Independientemente de cuál hubiera sido el proceso de creatividad o de inspiración, la idea que se quiere poner en marcha está con mucha frecuencia desestructurada en algún grado en ese primer momento de creación. En cualquier caso, sin entrar en cómo conseguir ordenarlas, lo importante es que en un momento u otro, un empresario o un emprendedor consigue enunciar una hipótesis de producto o servicio, que al menos debería tener tres cosas: la propuesta de valor, el impacto (o el beneficio) y la solución aportada.


Hasta aquí no ha habido mucho de diseño centrado en el usuario. Aquí es donde entra en juego la Sociología y las herramientas de Diseño de Servicios. La primera nos ayuda a buscar el equilibrio entre las herramientas cualitativas y cuantitativas, y las segundas nos aportan, ya hoy en día, un abanico muy interesante de dinámicas cualitativas y que según se elijan, abarcan todo el proceso del sistema.


¿Cómo se aplica todo esto al turismo?


Creo que a estas alturas del texto, ya te lo imaginas. Pero antes de avanzar, es interesante pararse en el concepto de herramientas cualitativas, que a mí particularmente me gustan más que las cuantitativas. Estas últimas son útiles, por supuesto, porque me van a ayudar a definir quién es el usuario.

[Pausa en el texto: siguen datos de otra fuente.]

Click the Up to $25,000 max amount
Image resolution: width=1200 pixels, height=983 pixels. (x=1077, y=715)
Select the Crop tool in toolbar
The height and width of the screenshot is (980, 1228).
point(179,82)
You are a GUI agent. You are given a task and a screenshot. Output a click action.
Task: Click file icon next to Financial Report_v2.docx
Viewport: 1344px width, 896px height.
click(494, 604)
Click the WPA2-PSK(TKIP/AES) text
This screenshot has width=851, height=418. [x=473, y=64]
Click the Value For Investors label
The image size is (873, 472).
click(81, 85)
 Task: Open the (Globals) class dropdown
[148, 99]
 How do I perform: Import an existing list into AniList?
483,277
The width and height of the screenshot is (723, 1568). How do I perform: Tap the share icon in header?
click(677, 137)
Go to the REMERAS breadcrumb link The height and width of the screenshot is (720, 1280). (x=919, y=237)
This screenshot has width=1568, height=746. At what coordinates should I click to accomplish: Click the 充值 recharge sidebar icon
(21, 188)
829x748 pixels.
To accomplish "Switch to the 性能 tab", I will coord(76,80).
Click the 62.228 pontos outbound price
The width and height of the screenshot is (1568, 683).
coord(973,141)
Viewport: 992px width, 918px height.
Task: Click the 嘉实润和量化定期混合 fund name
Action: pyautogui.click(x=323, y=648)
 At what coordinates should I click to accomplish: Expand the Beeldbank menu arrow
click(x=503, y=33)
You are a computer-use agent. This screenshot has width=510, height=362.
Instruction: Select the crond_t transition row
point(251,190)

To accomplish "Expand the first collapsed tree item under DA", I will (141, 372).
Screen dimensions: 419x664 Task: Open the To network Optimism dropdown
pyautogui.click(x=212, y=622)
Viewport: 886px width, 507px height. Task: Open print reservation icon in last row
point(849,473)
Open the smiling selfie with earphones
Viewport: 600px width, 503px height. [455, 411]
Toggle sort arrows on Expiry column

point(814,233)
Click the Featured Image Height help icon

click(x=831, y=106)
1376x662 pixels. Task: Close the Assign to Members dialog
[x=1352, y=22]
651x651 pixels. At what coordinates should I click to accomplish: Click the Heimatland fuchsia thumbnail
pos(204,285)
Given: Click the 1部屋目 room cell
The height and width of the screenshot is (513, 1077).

Si volvemos brevemente a 1986, algunas de las críticas al modelo centrado en el usuario eran precisamente sobre quién es el usuario y si ese usuario representaba a todos los usuarios, ya que faltaba una discusión sociológica de mayor alcance. Esto no ha cambiado mucho cuando escuchas un “eso a la gente no le gusta” o “le gusta a todo el mundo”. ¿Quién es “todo el mundo”? ¿Quién es “la gente”?


Para centrar el tiro y hablar con propiedad, sobre todo si hablamos de business, tenemos la información cuantitativa. Recientemente, por ejemplo, Costa del Sol de Málaga ha ofrecido los siguientes datos: el perfil del turista británico se caracteriza por tener una edad promedio de 48 años. Cerca de la mitad de los turistas británicos viajan en pareja, mientras que los que prefieren viajar en familia suponen una cuarta parte. El tercer bloque corresponde a aquellos que visitan la Costa del Sol con amigos.


Una vez conocidos datos como estos, podemos elegir nuestras herramientas cualitativas y de diseño de servicios. ¿Por qué? Las técnicas de investigación cualitativas son especialmente adecuadas para identificar elementos no cuantificables de la realidad social, tales como el discurso compartido por un grupo, el discurso diferencial de algunos informantes claves, el lenguaje no verbal, o los condicionantes espaciales de la interacción. La información cualitativa con frecuencia aporta una riqueza insustituible para comprender las razones de un fenómeno concreto, que quedarían fuera del estudio con una aproximación únicamente cuantitativa. Permiten interpretar las razones o el contexto de algunos datos, tales como estudiar el poder o el lenguaje no verbal.


¿Por qué ahora?


Aunque el sector turístico en la Costa del Sol, y en La Axarquía, era un sector maduro y estable, nos encontramos con retos sobrevenidas que hacen que debamos reinventarnos.


La pandemia por la Covid-19, el Brexit, la indeterminada situación de las viviendas y apartamentos turísticos y la pérdida de confianza en el sistema inmobiliario con la situación de las viviendas irregulares, pone de manifiesto la necesidad de reconquistar al visitante y las herramientas cualitativas ayudan al diseño de productos y servicios.